Stored records:
=== Section Start ===
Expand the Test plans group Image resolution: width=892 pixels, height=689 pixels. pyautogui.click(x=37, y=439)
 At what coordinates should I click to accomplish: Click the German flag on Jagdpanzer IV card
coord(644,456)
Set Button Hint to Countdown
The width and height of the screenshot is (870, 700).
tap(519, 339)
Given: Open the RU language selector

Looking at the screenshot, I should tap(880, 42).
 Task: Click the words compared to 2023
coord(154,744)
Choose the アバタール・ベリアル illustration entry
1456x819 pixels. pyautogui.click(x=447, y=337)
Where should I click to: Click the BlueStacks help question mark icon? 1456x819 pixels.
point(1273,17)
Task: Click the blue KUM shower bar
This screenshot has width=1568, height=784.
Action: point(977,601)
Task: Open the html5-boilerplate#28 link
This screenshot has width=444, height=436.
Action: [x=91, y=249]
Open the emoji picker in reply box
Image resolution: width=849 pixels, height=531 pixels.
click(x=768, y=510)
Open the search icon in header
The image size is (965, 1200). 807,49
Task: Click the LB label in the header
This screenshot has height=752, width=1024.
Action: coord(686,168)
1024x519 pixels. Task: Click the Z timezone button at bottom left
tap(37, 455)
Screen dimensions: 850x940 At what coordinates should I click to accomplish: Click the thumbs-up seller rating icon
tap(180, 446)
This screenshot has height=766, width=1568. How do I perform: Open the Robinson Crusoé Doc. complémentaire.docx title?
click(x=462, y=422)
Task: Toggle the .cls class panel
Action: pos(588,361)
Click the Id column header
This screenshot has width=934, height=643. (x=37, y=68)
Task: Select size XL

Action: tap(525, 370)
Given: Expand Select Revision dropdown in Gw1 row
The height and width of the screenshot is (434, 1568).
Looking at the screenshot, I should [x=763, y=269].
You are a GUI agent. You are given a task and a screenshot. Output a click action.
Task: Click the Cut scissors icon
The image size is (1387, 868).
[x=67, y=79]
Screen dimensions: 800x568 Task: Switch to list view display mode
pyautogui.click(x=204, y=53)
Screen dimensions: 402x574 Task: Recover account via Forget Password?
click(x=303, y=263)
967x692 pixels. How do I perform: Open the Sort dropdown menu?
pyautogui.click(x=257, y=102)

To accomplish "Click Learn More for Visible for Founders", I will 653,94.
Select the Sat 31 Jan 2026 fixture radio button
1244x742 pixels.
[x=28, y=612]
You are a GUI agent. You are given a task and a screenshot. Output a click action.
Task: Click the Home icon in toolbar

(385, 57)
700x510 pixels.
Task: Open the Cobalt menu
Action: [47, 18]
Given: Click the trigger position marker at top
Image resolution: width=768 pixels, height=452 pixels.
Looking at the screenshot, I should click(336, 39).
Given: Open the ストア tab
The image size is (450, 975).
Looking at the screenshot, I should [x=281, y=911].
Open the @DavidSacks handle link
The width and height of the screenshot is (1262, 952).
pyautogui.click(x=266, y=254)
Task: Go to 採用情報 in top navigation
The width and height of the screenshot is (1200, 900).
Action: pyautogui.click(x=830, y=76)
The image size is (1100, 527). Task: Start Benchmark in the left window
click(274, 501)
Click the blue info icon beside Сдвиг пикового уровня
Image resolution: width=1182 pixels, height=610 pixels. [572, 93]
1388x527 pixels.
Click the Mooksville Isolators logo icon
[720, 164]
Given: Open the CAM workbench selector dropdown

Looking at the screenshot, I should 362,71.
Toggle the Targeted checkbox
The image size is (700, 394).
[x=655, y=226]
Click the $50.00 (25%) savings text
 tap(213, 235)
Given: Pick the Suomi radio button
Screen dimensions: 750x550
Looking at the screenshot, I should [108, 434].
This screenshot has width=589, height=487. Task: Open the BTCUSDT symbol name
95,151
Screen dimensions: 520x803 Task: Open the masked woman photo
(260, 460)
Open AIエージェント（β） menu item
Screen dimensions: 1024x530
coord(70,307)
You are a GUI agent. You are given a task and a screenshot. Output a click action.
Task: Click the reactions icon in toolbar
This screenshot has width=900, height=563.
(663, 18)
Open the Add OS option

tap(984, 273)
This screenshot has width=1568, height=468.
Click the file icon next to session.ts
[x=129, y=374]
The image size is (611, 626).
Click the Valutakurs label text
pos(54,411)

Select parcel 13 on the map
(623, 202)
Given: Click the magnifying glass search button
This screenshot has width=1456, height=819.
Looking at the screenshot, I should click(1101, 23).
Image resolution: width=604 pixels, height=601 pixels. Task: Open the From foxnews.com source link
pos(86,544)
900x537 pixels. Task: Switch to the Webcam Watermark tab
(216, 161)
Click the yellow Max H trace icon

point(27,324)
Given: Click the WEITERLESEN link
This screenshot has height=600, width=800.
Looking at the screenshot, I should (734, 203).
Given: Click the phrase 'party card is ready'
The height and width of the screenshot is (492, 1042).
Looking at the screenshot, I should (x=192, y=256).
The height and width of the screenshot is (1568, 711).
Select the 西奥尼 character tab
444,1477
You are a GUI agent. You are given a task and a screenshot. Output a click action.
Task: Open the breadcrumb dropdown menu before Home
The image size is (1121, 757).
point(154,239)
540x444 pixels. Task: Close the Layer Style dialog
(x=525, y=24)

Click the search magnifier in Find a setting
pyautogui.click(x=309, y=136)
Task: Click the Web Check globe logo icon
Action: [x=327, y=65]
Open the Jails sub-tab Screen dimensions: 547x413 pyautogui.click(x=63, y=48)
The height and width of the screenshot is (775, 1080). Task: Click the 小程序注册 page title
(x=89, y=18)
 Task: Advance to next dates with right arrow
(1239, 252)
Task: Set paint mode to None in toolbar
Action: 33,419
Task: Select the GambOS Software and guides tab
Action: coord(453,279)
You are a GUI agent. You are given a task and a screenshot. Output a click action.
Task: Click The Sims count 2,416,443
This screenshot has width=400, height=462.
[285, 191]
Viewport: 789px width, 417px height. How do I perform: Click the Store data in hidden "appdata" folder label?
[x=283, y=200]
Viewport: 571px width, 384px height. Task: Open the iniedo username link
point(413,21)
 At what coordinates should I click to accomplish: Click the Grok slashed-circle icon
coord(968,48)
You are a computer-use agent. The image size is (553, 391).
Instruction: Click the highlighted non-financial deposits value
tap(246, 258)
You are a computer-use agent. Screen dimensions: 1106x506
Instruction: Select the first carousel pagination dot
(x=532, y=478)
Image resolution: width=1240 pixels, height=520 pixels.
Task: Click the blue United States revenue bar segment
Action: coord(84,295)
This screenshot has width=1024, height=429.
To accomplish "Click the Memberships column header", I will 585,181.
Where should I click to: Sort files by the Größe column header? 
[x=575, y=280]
=== Section End ===
Goal of the exercise: Could the data above be set down exactly, in full?

Written answer:
Expand the Test plans group Image resolution: width=892 pixels, height=689 pixels. pyautogui.click(x=37, y=439)
 At what coordinates should I click to accomplish: Click the German flag on Jagdpanzer IV card
coord(644,456)
Set Button Hint to Countdown
The width and height of the screenshot is (870, 700).
tap(519, 339)
Given: Open the RU language selector

Looking at the screenshot, I should tap(880, 42).
 Task: Click the words compared to 2023
coord(154,744)
Choose the アバタール・ベリアル illustration entry
1456x819 pixels. pyautogui.click(x=447, y=337)
Where should I click to: Click the BlueStacks help question mark icon? 1456x819 pixels.
point(1273,17)
Task: Click the blue KUM shower bar
This screenshot has width=1568, height=784.
Action: point(977,601)
Task: Open the html5-boilerplate#28 link
This screenshot has width=444, height=436.
Action: [x=91, y=249]
Open the emoji picker in reply box
Image resolution: width=849 pixels, height=531 pixels.
click(x=768, y=510)
Open the search icon in header
The image size is (965, 1200). 807,49
Task: Click the LB label in the header
This screenshot has height=752, width=1024.
Action: coord(686,168)
1024x519 pixels. Task: Click the Z timezone button at bottom left
tap(37, 455)
Screen dimensions: 850x940 At what coordinates should I click to accomplish: Click the thumbs-up seller rating icon
tap(180, 446)
This screenshot has height=766, width=1568. How do I perform: Open the Robinson Crusoé Doc. complémentaire.docx title?
click(x=462, y=422)
Task: Toggle the .cls class panel
Action: pos(588,361)
Click the Id column header
This screenshot has width=934, height=643. (x=37, y=68)
Task: Select size XL

Action: tap(525, 370)
Given: Expand Select Revision dropdown in Gw1 row
The height and width of the screenshot is (434, 1568).
Looking at the screenshot, I should [x=763, y=269].
You are a GUI agent. You are given a task and a screenshot. Output a click action.
Task: Click the Cut scissors icon
The image size is (1387, 868).
[x=67, y=79]
Screen dimensions: 800x568 Task: Switch to list view display mode
pyautogui.click(x=204, y=53)
Screen dimensions: 402x574 Task: Recover account via Forget Password?
click(x=303, y=263)
967x692 pixels. How do I perform: Open the Sort dropdown menu?
pyautogui.click(x=257, y=102)

To accomplish "Click Learn More for Visible for Founders", I will 653,94.
Select the Sat 31 Jan 2026 fixture radio button
1244x742 pixels.
[x=28, y=612]
You are a GUI agent. You are given a task and a screenshot. Output a click action.
Task: Click the Home icon in toolbar

(385, 57)
700x510 pixels.
Task: Open the Cobalt menu
Action: [47, 18]
Given: Click the trigger position marker at top
Image resolution: width=768 pixels, height=452 pixels.
Looking at the screenshot, I should click(336, 39).
Given: Open the ストア tab
The image size is (450, 975).
Looking at the screenshot, I should [x=281, y=911].
Open the @DavidSacks handle link
The width and height of the screenshot is (1262, 952).
pyautogui.click(x=266, y=254)
Task: Go to 採用情報 in top navigation
The width and height of the screenshot is (1200, 900).
Action: pyautogui.click(x=830, y=76)
The image size is (1100, 527). Task: Start Benchmark in the left window
click(274, 501)
Click the blue info icon beside Сдвиг пикового уровня
Image resolution: width=1182 pixels, height=610 pixels. [572, 93]
1388x527 pixels.
Click the Mooksville Isolators logo icon
[720, 164]
Given: Open the CAM workbench selector dropdown

Looking at the screenshot, I should 362,71.
Toggle the Targeted checkbox
The image size is (700, 394).
[x=655, y=226]
Click the $50.00 (25%) savings text
 tap(213, 235)
Given: Pick the Suomi radio button
Screen dimensions: 750x550
Looking at the screenshot, I should [108, 434].
This screenshot has width=589, height=487. Task: Open the BTCUSDT symbol name
95,151
Screen dimensions: 520x803 Task: Open the masked woman photo
(260, 460)
Open AIエージェント（β） menu item
Screen dimensions: 1024x530
coord(70,307)
You are a GUI agent. You are given a task and a screenshot. Output a click action.
Task: Click the reactions icon in toolbar
This screenshot has width=900, height=563.
(663, 18)
Open the Add OS option

tap(984, 273)
This screenshot has width=1568, height=468.
Click the file icon next to session.ts
[x=129, y=374]
The image size is (611, 626).
Click the Valutakurs label text
pos(54,411)

Select parcel 13 on the map
(623, 202)
Given: Click the magnifying glass search button
This screenshot has width=1456, height=819.
Looking at the screenshot, I should click(1101, 23).
Image resolution: width=604 pixels, height=601 pixels. Task: Open the From foxnews.com source link
pos(86,544)
900x537 pixels. Task: Switch to the Webcam Watermark tab
(216, 161)
Click the yellow Max H trace icon

point(27,324)
Given: Click the WEITERLESEN link
This screenshot has height=600, width=800.
Looking at the screenshot, I should (734, 203).
Given: Click the phrase 'party card is ready'
The height and width of the screenshot is (492, 1042).
Looking at the screenshot, I should (x=192, y=256).
The height and width of the screenshot is (1568, 711).
Select the 西奥尼 character tab
444,1477
You are a GUI agent. You are given a task and a screenshot. Output a click action.
Task: Open the breadcrumb dropdown menu before Home
The image size is (1121, 757).
point(154,239)
540x444 pixels. Task: Close the Layer Style dialog
(x=525, y=24)

Click the search magnifier in Find a setting
pyautogui.click(x=309, y=136)
Task: Click the Web Check globe logo icon
Action: [x=327, y=65]
Open the Jails sub-tab Screen dimensions: 547x413 pyautogui.click(x=63, y=48)
The height and width of the screenshot is (775, 1080). Task: Click the 小程序注册 page title
(x=89, y=18)
 Task: Advance to next dates with right arrow
(1239, 252)
Task: Set paint mode to None in toolbar
Action: 33,419
Task: Select the GambOS Software and guides tab
Action: coord(453,279)
You are a GUI agent. You are given a task and a screenshot. Output a click action.
Task: Click The Sims count 2,416,443
This screenshot has width=400, height=462.
[285, 191]
Viewport: 789px width, 417px height. How do I perform: Click the Store data in hidden "appdata" folder label?
[x=283, y=200]
Viewport: 571px width, 384px height. Task: Open the iniedo username link
point(413,21)
 At what coordinates should I click to accomplish: Click the Grok slashed-circle icon
coord(968,48)
You are a computer-use agent. The image size is (553, 391).
Instruction: Click the highlighted non-financial deposits value
tap(246, 258)
You are a computer-use agent. Screen dimensions: 1106x506
Instruction: Select the first carousel pagination dot
(x=532, y=478)
Image resolution: width=1240 pixels, height=520 pixels.
Task: Click the blue United States revenue bar segment
Action: coord(84,295)
This screenshot has width=1024, height=429.
To accomplish "Click the Memberships column header", I will 585,181.
Where should I click to: Sort files by the Größe column header? 
[x=575, y=280]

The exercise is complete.